__Given exercise__. Retype the material from the line containing "Task: Click the ratio field showing 75" to the line containing "Action: point(811,55)", precisely as it appears.

__Working data__.
□ □ □ □ □

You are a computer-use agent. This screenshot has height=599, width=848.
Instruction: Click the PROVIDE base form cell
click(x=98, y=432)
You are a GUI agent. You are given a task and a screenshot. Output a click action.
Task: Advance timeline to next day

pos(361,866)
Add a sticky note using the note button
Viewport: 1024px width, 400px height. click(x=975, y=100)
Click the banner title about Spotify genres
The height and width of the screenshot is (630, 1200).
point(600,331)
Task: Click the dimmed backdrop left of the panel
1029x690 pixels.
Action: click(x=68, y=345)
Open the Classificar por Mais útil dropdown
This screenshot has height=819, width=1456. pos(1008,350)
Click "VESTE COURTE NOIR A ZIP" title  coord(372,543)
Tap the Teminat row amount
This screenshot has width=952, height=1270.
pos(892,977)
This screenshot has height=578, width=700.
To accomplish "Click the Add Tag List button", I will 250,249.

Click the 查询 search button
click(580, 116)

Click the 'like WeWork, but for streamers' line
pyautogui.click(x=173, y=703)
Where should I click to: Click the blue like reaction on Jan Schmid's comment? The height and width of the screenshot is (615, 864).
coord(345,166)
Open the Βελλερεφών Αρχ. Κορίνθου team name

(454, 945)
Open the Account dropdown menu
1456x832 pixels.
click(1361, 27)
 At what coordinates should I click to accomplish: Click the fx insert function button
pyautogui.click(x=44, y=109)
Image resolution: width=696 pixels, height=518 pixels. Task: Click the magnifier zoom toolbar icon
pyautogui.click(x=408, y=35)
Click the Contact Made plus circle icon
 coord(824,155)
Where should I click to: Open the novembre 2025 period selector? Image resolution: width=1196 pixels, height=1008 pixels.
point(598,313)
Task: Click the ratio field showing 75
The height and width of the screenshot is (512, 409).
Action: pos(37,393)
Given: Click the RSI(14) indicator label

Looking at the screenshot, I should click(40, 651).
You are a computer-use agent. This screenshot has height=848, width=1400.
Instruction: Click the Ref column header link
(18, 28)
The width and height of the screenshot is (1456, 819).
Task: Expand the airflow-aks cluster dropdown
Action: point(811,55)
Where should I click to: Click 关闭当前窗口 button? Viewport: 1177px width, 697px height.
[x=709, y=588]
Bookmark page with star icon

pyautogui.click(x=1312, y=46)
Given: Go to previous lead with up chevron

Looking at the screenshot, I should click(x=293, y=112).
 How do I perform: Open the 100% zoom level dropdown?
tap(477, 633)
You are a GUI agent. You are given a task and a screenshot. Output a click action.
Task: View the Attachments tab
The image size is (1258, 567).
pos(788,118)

□ □ □ □ □

__The answer__.
Task: Click the ratio field showing 75
The height and width of the screenshot is (512, 409).
Action: pos(37,393)
Given: Click the RSI(14) indicator label

Looking at the screenshot, I should click(40, 651).
You are a computer-use agent. This screenshot has height=848, width=1400.
Instruction: Click the Ref column header link
(18, 28)
The width and height of the screenshot is (1456, 819).
Task: Expand the airflow-aks cluster dropdown
Action: point(811,55)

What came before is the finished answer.